For the latest local labor events, go to dclabor.org and click on calendar.
This week's labor quiz asks Who wrote "The Jungle," which exposed the harsh conditions and exploited lives of immigrants in the Chicago meatpacking industry? Was it Sinclair Lewis; John Steinbeck; Upton Sinclair; Mark Twain or Ernest Hemingway? Submit your answer at unionist.com and you could be next week's winner!
Here’s today’s labor history:
On this date in 1926, Eugene V. Debs, U.S. labor leader and socialist, died in Elmhurst, Illinois. Among his radical ideas: an 8-hour workday, pensions, workman's compensation, sick leave and social security. He ran for president from a jail cell in 1920 and got a million votes.
In 1947, Hollywood came under scrutiny as the House Un-American Activities Committee opened hearings into alleged Communist influence within the motion picture industry. Dozens of union members were among those blacklisted as a result.

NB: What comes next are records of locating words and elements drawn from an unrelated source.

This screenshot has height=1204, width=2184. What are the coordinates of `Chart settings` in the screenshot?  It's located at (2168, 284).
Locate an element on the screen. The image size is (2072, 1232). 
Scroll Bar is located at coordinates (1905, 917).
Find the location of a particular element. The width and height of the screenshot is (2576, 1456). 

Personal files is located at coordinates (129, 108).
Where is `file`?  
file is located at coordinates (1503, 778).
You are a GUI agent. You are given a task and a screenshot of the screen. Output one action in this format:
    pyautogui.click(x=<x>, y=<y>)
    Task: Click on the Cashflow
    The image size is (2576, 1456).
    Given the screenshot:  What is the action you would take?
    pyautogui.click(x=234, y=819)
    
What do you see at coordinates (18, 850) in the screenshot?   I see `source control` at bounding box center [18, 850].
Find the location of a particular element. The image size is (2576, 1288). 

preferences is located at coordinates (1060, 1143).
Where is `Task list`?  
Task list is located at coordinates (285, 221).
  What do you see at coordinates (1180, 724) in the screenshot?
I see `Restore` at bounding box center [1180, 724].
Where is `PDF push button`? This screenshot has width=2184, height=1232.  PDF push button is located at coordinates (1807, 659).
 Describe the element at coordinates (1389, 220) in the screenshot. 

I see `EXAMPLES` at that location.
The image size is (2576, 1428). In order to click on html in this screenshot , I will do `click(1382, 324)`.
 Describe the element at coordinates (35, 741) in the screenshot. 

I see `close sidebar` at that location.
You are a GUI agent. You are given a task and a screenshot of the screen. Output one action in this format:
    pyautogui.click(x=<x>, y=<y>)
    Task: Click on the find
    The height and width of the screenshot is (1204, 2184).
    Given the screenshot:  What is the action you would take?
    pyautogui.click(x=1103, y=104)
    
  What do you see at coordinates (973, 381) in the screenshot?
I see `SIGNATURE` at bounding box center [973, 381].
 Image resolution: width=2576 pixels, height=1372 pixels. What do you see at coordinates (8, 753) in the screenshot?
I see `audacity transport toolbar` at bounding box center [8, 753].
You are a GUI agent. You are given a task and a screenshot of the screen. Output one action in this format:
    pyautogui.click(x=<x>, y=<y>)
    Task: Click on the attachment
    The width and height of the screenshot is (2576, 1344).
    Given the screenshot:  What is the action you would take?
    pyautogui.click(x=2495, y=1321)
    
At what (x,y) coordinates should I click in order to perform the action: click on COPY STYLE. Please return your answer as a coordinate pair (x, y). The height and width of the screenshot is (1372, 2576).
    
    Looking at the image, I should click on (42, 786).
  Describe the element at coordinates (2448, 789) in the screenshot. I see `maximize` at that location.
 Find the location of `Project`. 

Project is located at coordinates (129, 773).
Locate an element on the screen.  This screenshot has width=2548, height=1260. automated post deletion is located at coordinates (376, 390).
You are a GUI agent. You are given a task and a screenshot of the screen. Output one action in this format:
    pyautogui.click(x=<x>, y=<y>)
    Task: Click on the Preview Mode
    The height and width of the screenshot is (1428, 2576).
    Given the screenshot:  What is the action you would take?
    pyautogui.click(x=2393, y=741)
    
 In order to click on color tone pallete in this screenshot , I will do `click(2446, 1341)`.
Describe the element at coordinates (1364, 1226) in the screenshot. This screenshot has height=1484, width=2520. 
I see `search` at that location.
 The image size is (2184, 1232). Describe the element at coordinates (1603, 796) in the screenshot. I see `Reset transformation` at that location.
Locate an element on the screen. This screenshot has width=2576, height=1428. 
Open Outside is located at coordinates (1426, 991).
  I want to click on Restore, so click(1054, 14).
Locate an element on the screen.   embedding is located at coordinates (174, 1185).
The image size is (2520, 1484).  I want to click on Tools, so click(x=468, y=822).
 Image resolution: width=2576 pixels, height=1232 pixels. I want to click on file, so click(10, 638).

And on this date in 1980, Presidential candidate Ronald Reagan promised PATCO President Robert Poli that if the union endorsed Reagan, "I will take whatever steps are necessary to provide our air traffic controllers with the most modern equipment available and to adjust staff levels and work days so that they are commensurate with achieving a maximum degree of public safety." He got the endorsement. Nine months after the election, he fired the air traffic controllers for striking over staffing levels and working conditions.
Today’s labor quote is by Eugene V. Debs:
“Too long have the workers of the world waited for some Moses to lead them out of bondage. I would not lead you out if I could; for if you could be led out, you could be led back again. I would have you make up your minds there is nothing that you cannot do for yourselves.”